In a pre-dawn launch on Wednesday, Indian space agency ISRO scripted history by successfully launching earth observation satellite RISAT-2B that would enhance the country's surveillance capabilities among others.
As the 25-hour countdown which had began on Tuesday concluded, the agency's trusted workhorse, the Polar Satellite Launch Vehicle (PSLV-C46) blasted off at 5.30 am from the first launch pad of the Satish Dhawan Space Centre in Sriharikota on its 48th mission, carrying the 615 kg satellite.
The RISAT-2B (Radar Imaging Satellite-2B), meant for application in fields such as surveillance, agriculture, forestry and disaster management support, was successfully released into its orbit at about 15 minutes and 30 seconds after the lift-off.
Commenting on the launch from the Mission Control Centre, ISRO Chairman K. Sivan said that the PSLV-C46 successfully injected RISAT-2B precisely in the designated orbit of 555 km, with an inclination of 37 degrees.

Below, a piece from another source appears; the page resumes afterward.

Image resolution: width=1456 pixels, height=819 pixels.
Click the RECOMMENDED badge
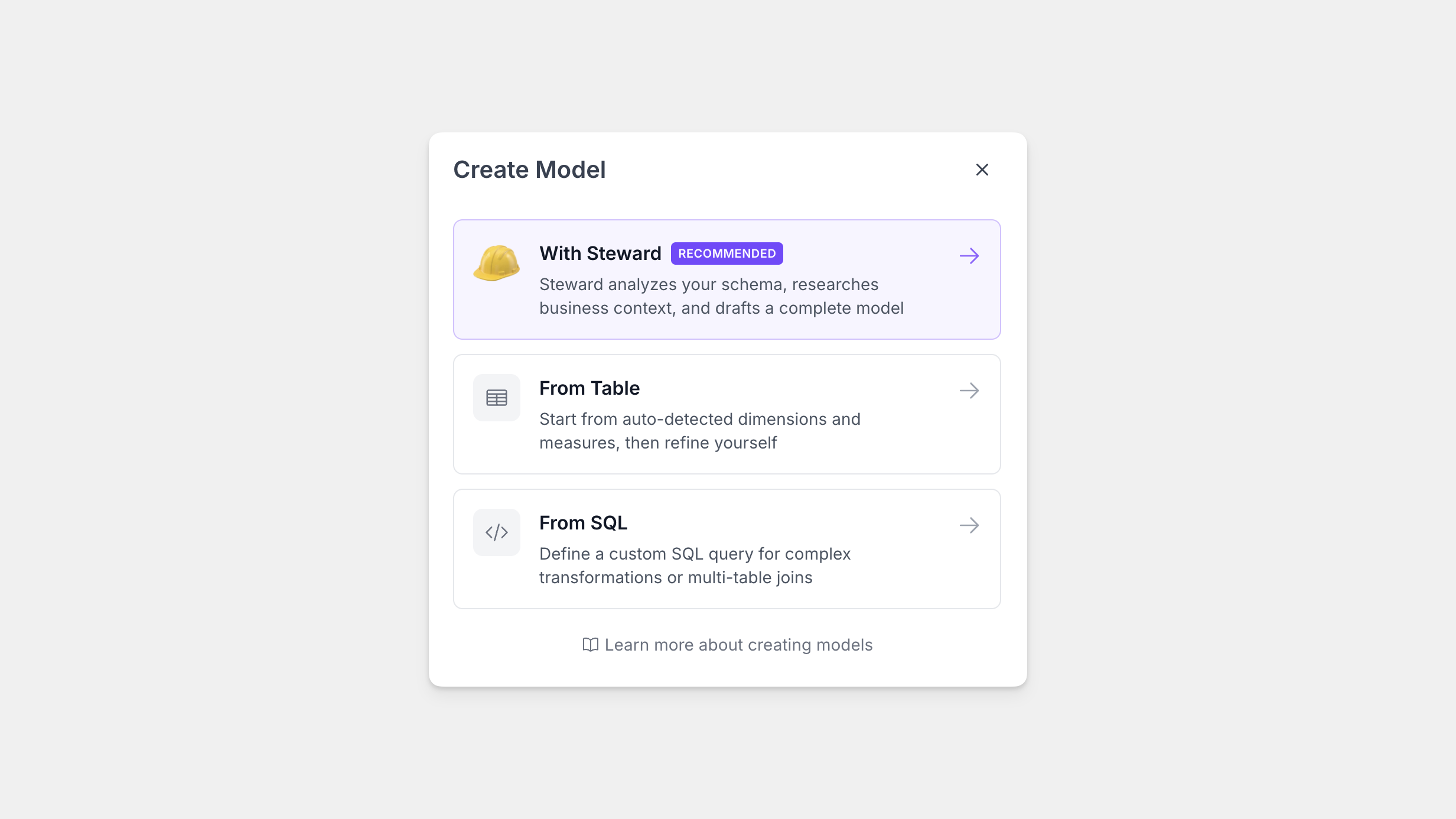727,254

"This particular mission for PSLV is a very, very important mission. With this launch, PSLV lofts 50 tonnes to space by launching 354 satellites, including national, student and foreign satellites," Sivan said.
The ISRO chairman said the PSLV-C46 carried two important piggyback payloads, an indigenously developed processor and a low cost Inertial Navigation System.
"It is going to revolutionise our future launch vehicle missions" he said.
Sivan said the RISAT-2B is an advanced earth observation satellite.
"In this satellite, another very complex new technology has flown. That is a 3.6 metre unfurlable radial rib antenna. This is also going to be the technology of the future," he added.